## Task requirements
Reproduce the entries exactly and omit the pictures.

------------------------------

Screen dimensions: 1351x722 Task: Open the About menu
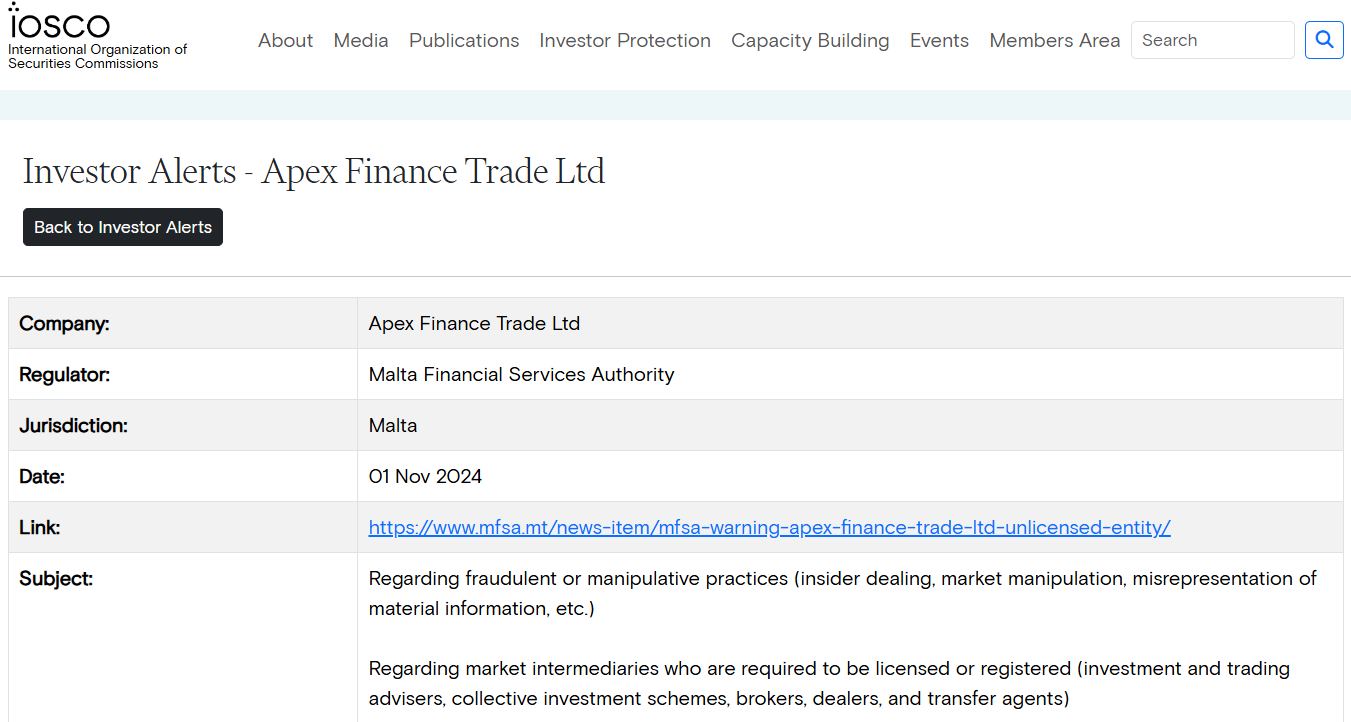click(x=285, y=41)
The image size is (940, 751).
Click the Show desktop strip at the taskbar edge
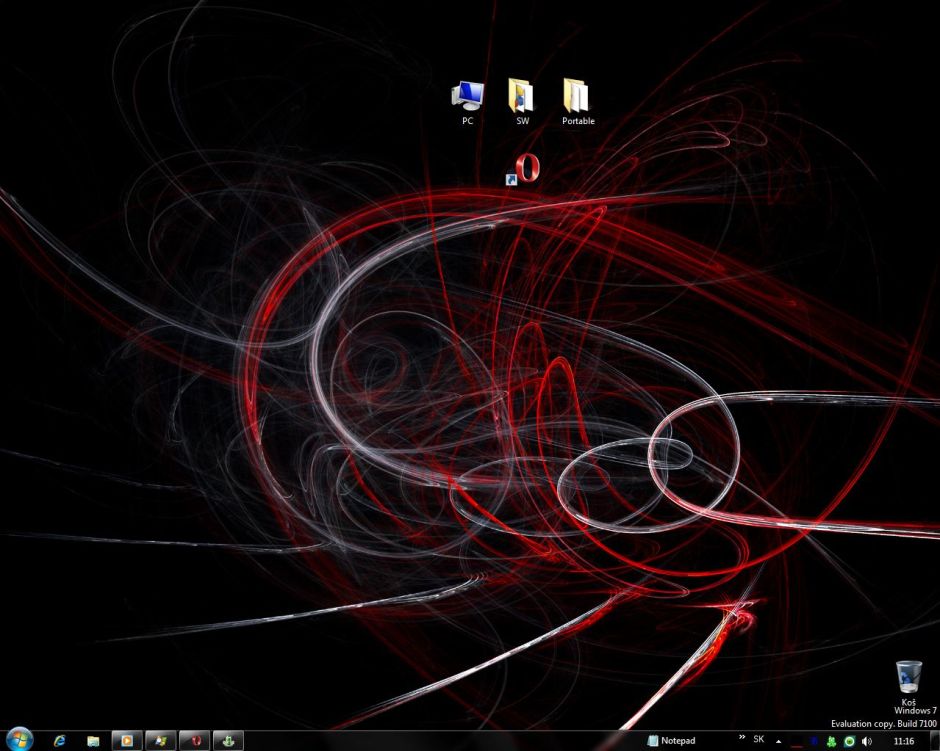coord(934,741)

------------------------------

## Solution to the problem
Screen dimensions: 1351x722 Task: Open the About menu
click(x=285, y=41)
The image size is (940, 751).
Click the Show desktop strip at the taskbar edge
coord(934,741)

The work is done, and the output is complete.